* [Exercise]
In the text on excavation safety measures, write out the passage that begins with "Thermal scanners will" and ends after "for the summer.", swapping "Thermal scanners" for "Infrared thermometers".

The Culture and Tourism Ministry has unveiled a series of measures to be implemented for archaeological excavations, as the country makes preparations to reopen after having taken the coronavirus outbreak under control.
In a circular sent to museums, it has been stressed that archaeological excavations and surface analyses will start with strict measures on June 1.
The target is to start 400 excavations, 135 surface analyses and six underwater researches with local and international scientists at the beginning of June and finish by the end of the year.
The ministry informed excavation teams that they would go ahead with their work provided they take necessary measures against COVID-19.
According to the plan, all excavation areas will be disinfected at certain time periods. All personnel will work in line with physical distancing rules and will wear masks and gloves.
Thermal scanners will be deployed to screen temperatures for signs of fever twice a day, before and after shifts.
No visitors to the excavation labs, areas and stations will be allowed.
Archaeologists have also voiced excitement for the summer.
“The new archaeological season will be totally different. We will practice a new work order,” said Nevzat Çevik, the site director of the ancient city of Myra in Antalya, a southern province which is Turkey’s top tourism destination.
They say they are lucky, because they are looking for virus-free objects lying under soil which have remained clean for millenniums.
“It is to our advantage,” said Çelik, while also reminding that the fear of the virus would negatively impact their psychology and lead to a drop in the performance of teams.

* [Extracted material]
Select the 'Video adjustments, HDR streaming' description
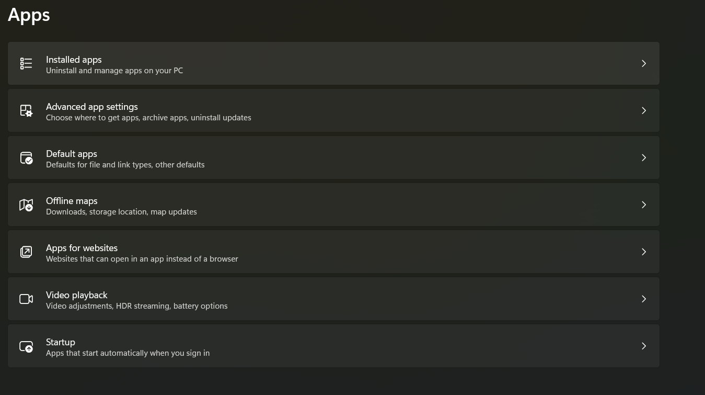 pyautogui.click(x=137, y=306)
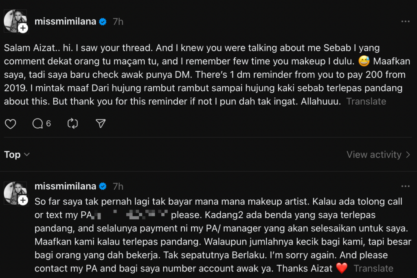Translate the first comment

[366, 101]
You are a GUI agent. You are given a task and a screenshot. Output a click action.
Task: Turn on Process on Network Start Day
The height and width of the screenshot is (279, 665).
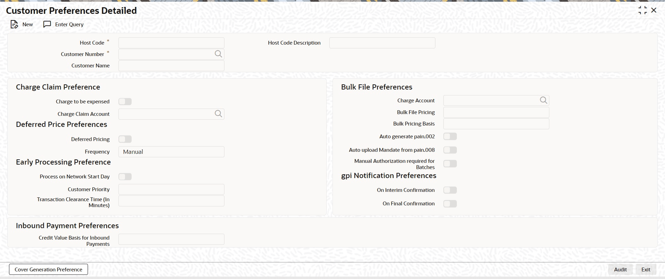coord(125,177)
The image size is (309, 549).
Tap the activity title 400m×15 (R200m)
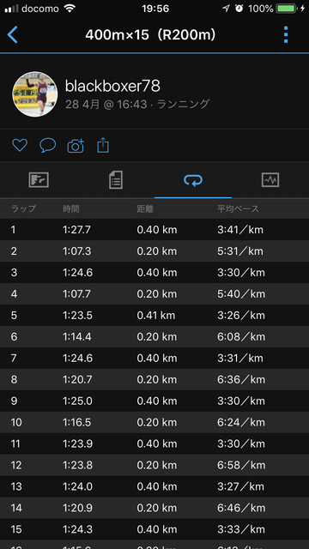click(150, 34)
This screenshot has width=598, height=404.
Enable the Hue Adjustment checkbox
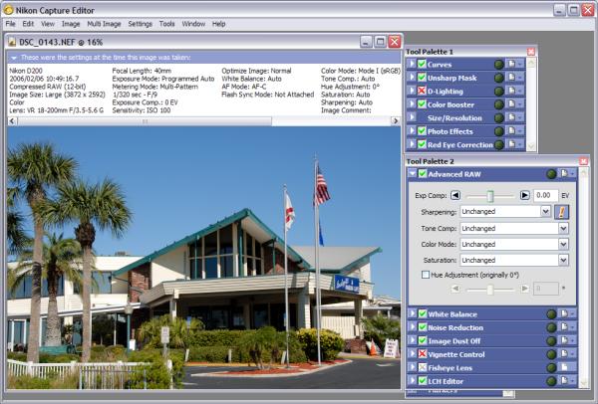(426, 274)
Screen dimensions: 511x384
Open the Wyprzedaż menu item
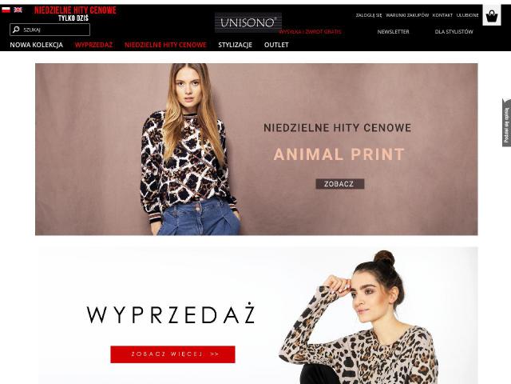tap(93, 45)
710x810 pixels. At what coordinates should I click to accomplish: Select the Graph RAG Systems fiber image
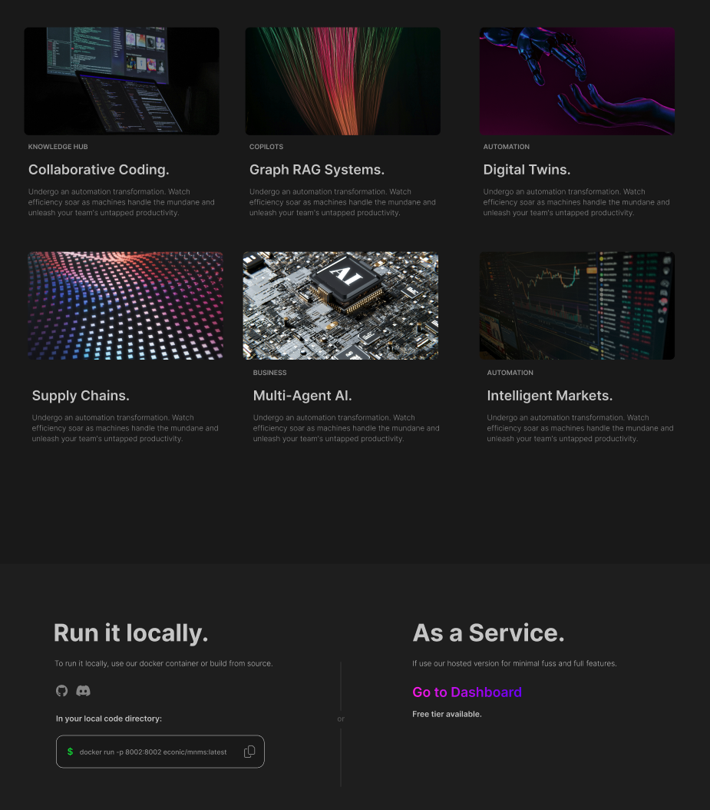click(342, 81)
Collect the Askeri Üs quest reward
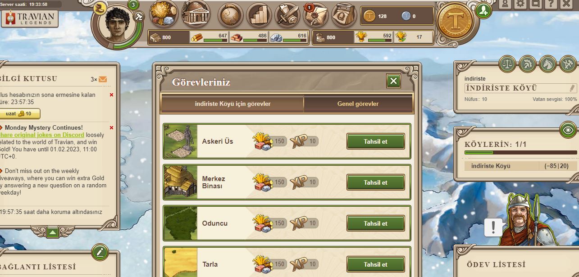 pos(376,141)
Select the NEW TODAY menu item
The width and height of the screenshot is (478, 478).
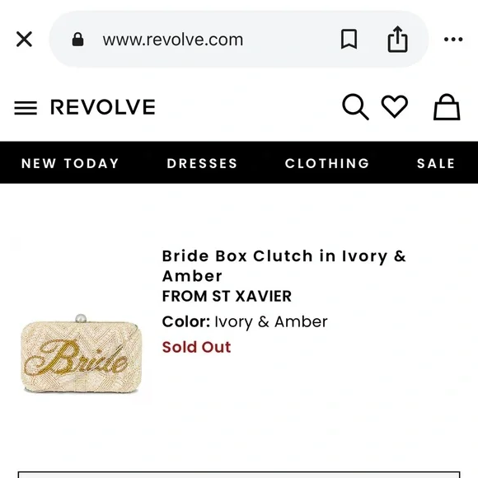(x=70, y=163)
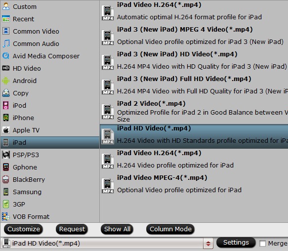Open the VOB Format film icon
288x251 pixels.
(6, 216)
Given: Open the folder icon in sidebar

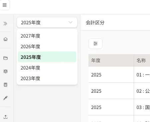Looking at the screenshot, I should (6, 58).
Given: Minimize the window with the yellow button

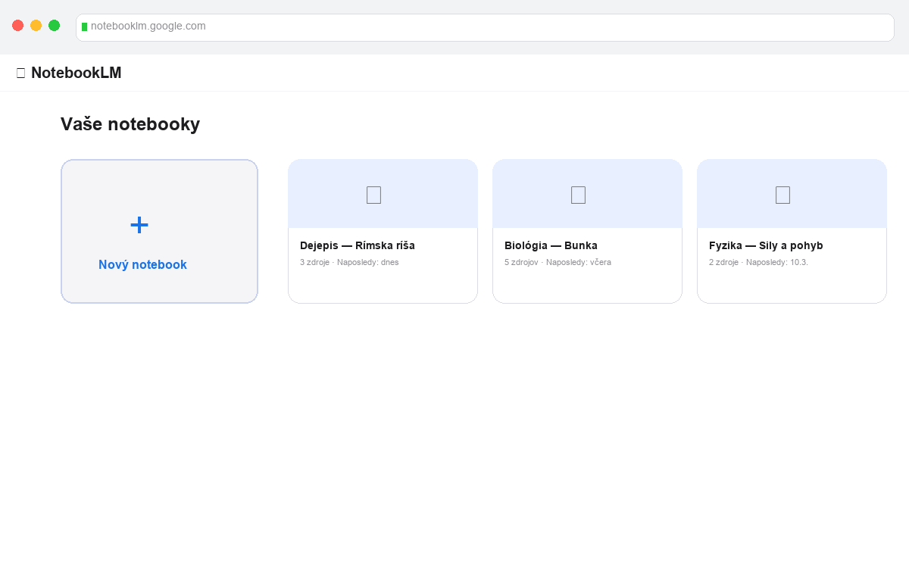Looking at the screenshot, I should (x=36, y=26).
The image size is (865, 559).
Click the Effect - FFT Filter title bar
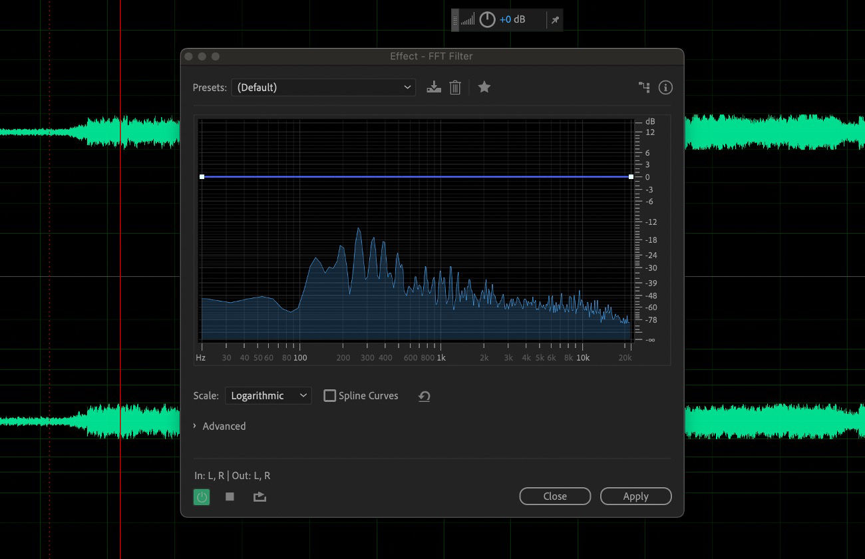(432, 56)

* [Answer box]
Infrared thermometers will be deployed to screen temperatures for signs of fever twice a day, before and after shifts.
No visitors to the excavation labs, areas and stations will be allowed.
Archaeologists have also voiced excitement for the summer.